Wednesday, April 26, 2006

I seem to have matured and included greens in my diet. People reach an age where they become conscious of what they put into their mouths. Instead of looking at a bag of potato chips and think "yummy!", they look away and think "unhealthy!". I hope it's not a passing phase. My favourite veggie now is ladies's finger. I like the gooey stuff. I also like longbeans. I hate kangkong stem, they are like plastic tubes. I like the kangkong's chilli gravy tho. I like most things spicy.
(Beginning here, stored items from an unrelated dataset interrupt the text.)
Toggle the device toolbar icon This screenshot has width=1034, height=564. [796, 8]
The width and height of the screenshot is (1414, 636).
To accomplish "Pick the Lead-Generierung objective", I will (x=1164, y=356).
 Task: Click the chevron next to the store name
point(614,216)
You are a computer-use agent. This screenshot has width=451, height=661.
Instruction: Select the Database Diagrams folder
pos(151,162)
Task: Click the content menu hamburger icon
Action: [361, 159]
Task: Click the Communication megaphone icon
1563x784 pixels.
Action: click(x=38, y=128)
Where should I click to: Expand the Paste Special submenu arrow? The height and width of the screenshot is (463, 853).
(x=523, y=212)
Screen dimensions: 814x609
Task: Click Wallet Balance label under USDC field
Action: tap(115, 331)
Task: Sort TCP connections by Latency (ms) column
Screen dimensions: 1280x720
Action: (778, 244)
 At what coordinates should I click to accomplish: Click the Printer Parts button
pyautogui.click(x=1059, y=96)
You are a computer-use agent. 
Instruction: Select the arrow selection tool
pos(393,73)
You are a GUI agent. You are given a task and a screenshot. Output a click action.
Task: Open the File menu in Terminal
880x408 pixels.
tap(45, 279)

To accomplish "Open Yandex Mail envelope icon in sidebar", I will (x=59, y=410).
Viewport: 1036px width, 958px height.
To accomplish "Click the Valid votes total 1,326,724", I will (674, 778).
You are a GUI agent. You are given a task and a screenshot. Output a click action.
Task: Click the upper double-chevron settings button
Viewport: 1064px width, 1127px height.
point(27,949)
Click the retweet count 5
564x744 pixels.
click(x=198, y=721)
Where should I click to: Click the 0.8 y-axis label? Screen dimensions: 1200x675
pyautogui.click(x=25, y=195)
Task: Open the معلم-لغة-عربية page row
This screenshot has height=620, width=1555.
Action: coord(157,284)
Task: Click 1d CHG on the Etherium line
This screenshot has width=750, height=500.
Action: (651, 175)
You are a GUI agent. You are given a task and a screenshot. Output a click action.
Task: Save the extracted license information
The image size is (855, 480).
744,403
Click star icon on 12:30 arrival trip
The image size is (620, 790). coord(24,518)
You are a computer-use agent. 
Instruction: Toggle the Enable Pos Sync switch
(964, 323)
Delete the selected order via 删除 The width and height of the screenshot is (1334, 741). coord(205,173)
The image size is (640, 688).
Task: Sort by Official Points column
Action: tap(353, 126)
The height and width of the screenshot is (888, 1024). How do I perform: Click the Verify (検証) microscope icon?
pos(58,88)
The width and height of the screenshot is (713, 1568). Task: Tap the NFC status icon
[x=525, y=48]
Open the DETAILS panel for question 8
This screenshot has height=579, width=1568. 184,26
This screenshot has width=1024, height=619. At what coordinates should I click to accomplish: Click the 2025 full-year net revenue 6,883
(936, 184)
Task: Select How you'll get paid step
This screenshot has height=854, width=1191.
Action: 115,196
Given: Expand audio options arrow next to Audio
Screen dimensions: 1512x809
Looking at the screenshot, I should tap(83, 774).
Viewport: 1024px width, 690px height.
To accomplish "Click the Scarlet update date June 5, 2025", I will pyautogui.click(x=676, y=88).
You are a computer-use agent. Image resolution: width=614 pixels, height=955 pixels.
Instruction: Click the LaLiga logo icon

Sometimes, we gossip about people being fake and hypocritical. Everybody is fake to a certain degree. You cannot express and expose ALL your feelings and opinions rite? Sometimes, it's good for everyone if you just kept your negative thoughts to yourself. There are certain people that most others think are fake. But then, if people can think that they are fake and see through them, then they are not faking it enough. Means that they are not extremely extremely fake. And so, I feel that the pro-est fakers are the people that are fake, yet nobody think that they are fake, and everyone still likes them. I thought I was very good at reading people, but now i think I'm not experienced enough.

Sometimes, on the surface, girls are nicer to other girls, than guys. They also bitch more openly about guys than other girls. (except those they think are flirty) Why? I thought girls are suppossed to like guys? Maybe they don't want to come across as flirty? Quote from Ying, translated by me. "Men's biggest enemies are women. Women's biggest enemies are still women." Guys are nice lor. Physically, they are stronger. Mentally, they are smarter. And they are not easily jealous, petty, vindictive, dao... Hmm, i think I sound like i'm slamming my own gender.

Sometimes, actually most of the time, I will feel quite uncomfortable when I'm walking alone from the audi to LT, or when i'm eating alone in the canteen. Being alone NOT= to being lonely. and definately NOT= to being a loser too. Quote from Jimi, translated by me: "Children who do not play with other children are not good children?" I'll be quite happy being alone, but I don't want to be seen by the other girls chattering away in their cliques. I wish I can be invisible. But my favourite idea of walking in a big group, is when I'm walking a significant distance behind the crowd, with just one other person. Hope it's just a teenage phase.

When I'm writing something relatively private, I'll try to write in long chunky paragraphs coz I know people won't bother to read them. You don't want people to know what you're saying, but you still want to say it. I've seen a few ways of doing so. Mine is the stupidest way i think.